Compromisso com a transparência e prestação de contas
Sem o trabalho do Fórum Brasileiro de Segurança Pública, nós não teríamos dados policiais comparáveis no nível nacional, não conseguiríamos discutir temas tabu para o establishment político e estaríamos quase duas décadas atrasados no debate sobre a busca de soluções para a segurança pública
O impacto do Anuário 2023 do Fórum Brasileiro de Segurança Pública (FBSP) foi imenso e provocou, nas últimas semanas, grandes discussões sobre a qualidade dos dados policiais no Brasil e sobre o papel do FBSP e da sociedade civil na segurança pública. Em entrevista ao programa Estúdio I, da Globonews, o ministro da Casa Civil, Rui Costa, repetiu de forma bastante agressiva críticas que ele faz ao menos desde 2012 ao FBSP. Costa questionou a legitimidade de uma organização da sociedade civil em compilar dados e disse que não é possível tecer comparações nacionais, pois os dados das UFs seriam incompatíveis. A imprensa reagiu e, em várias reportagens, mostrou que ele não tem razão, até porque o Fórum Brasileiro de Segurança Pública não coleta os dados dessa forma e adota inúmeros processos de revisão e validação dos dados.
De fato, se algum jornalista, pesquisador ou estudante for orientado ou treinado a simplesmente buscar dados de homicídios diretamente nos sítios das polícias estaduais/SSP, o risco de se comparar coisas incomparáveis existe e é provável que aconteça.

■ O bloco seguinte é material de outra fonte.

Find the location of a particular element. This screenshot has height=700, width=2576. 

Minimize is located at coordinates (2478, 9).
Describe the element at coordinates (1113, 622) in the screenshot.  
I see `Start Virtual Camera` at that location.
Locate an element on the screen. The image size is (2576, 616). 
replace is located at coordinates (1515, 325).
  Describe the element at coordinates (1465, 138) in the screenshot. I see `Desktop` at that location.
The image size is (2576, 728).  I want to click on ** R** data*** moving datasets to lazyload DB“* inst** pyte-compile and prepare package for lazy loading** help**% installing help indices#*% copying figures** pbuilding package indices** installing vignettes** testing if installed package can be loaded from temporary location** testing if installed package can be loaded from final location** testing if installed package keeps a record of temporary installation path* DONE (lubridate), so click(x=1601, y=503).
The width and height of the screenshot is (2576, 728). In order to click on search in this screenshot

Cada UF classifica e publica – quando publica – seus dados de um jeito. Por exemplo, 6 UFs somam os dados de mortes decorrentes de intervenção policial (MDIP) aos de homicídios dolosos, enquanto São Paulo, por exemplo, não faz isso. Não à toa, o FBSP criou a categoria agregadora MVI (Mortes Violentas Intencionais), bem como criou regras de equivalência e compatibilização. Hoje os dados das polícias tabulados pelo FBSP possuem o mesmo patamar de qualidade e cobertura do que os dados da Saúde, inclusive já superando esses últimos em volume de casos nos últimos anos.
Há um dilema federativo que dificulta o papel de coordenação de informações pelo Poder Público Federal. Nos casos da Saúde, da Educação e/ou da Assistência Social, que também possuem grandes sistemas de políticas públicas, o governo federal tem atribuição legal para coordenar e definir parâmetros. Na Segurança Pública, não – o governo federal depende de pactuações em torno dos repasses do Fundo Nacional de Segurança Pública e condições políticas. Alguém imagina, para ficar só no exemplo mais atual, o Ministério da Justiça e Segurança Pública dando destaque à liderança da Bahia no número de Mortes Decorrentes de Intervenção Policial, sendo que o ex-governador do Estado é, no momento, o chefe da Casa Civil?
Ou seja, sem o trabalho do FBSP, nós não teríamos dados policiais comparáveis no nível nacional, não conseguiríamos discutir temas tabu para o establishment político e estaríamos quase duas décadas atrasados no debate sobre a busca de soluções para a segurança pública. Governos, corporações policiais, outras entidades da sociedade civil, imprensa e Universidade já acumulam grande experiência na área, mas a singularidade do FBSP está, exatamente, por reunir, no caso do Anuário, mais de 120 diferentes fontes de informação em um amplo e periódico retrato da área como um todo. Sem nossos dados e nossa comunicação ativa de alguns problemas, o debate sobre mortes violentas, padrões de uso da força, vitimização policial, governança e estrutura das polícias, violência sexual, contra mulheres e/ou contra crianças e adolescentes ficaria dependente de projetos e publicações pontuais. Perseverar na compilação e na análise de dados não é fácil, mas é necessário.
São muitos os exemplos de como a ação institucional do FBSP tem contribuído para a existência de dados qualificados, rigorosos, comparáveis entre si e, sobretudo, para a formulação e implementação de políticas públicas de prevenção e repressão qualificada aos vários tipos de violências. E, ao contrário do que alguns grupos disseram após a divulgação do Anuário, a indução da transparência e da cultura de prestação de contas não provoca pânico e/ou inunda a mídia com números alarmantes. Isso é discurso de quem quer proteger posições institucionais e/ou ideológicas. É discurso de quem, seja de qual espectro ideológico for, só quer resolver o problema da violência se o seu grupo ou opinião for a última a ser ouvida.